PRESQUE TOUT SE VEND ..., A NEW YORK

L'art contemporain se vend mal en France. Comme pour enfoncer le clou et répondre en écho à l'affaire Pinault, New York continue de régner en maître sur le marché de l'art contemporain. Pour preuve, ce récent article révélateur de l'agence Art Price. Vous noterez qu'à sa lecture, presque tout se vend certes, mais à New York, pas à Paris!
(MDC)


« Ventes record d´art contemporain à New York »
[mai 05]

« A New York, Christie's, Sotheby's et Phillips de Pury, les trois maisons de ventes leader du marché, vont présenter à elles seules 1209 œuvres d´art contemporain en 4 jours, du 10 au 13 mai 2005.

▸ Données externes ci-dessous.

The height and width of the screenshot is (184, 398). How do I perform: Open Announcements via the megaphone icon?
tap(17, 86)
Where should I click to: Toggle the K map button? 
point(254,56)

61 d´entre elles ont des estimations hautes supérieures ou égales à un million de dollars. Durant les mêmes ventes thématiques, seuls 41 lots pouvaient y prétendre l´an dernier et tout juste 14 en 2000. A l´époque, 11 d´entre eux avaient atteint ce seuil après le feu des enchères. Sur les 731 lots proposés, 234 avaient été ravalés, soit un taux d´invendus de 24,2%. Devant une demande de plus en plus pressente, presque tout se vend désormais. En mai 2004, seuls 13,6% des 937 lots d´art contemporain n´avaient pas trouvé preneur. De 112 811 $ en mai 2000, le prix unitaire moyen des œuvres d´art contemporain échangées chez Christie´s, Sotheby´s et Phillips est passé à 227 372 $ l´an dernier, soit un doublement de la valeur du panier moyen en 4 ans.

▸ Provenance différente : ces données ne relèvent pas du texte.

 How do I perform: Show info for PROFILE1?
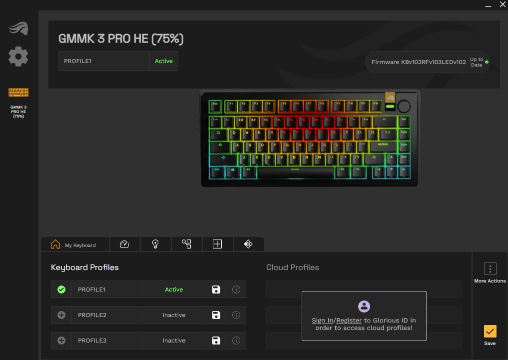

Cet engouement s´accompagne de surcroît par une accélération de la hausse des prix. Depuis mai 2000, d´après l´Artprice Index calculé selon la méthode des ventes répétées, les prix des tableaux des artistes nés après 1940 ont crû de 58,1%. Ceux des tableaux des artistes nés entre 1910 et 1930 a même explosé : +85,6% sur cette période. Cette progression de l´indice des prix ne justifie pas à elle seule celle de la valeur des œuvres échangées.

La hausse du prix moyen et du chiffre d´affaires générés durant les ventes d´art contemporain est aussi le fruit d´une élévation de la qualité des œuvres proposées. Certes, en tête d´affiche, on trouve d´avantage de pièces de jeunes artistes habitués aux enchères millionnaires telles que Mark ROTHKO, Maurizio CATTELAN ou Damien HIRST, dont la cote a progressé de 530% depuis 1997 !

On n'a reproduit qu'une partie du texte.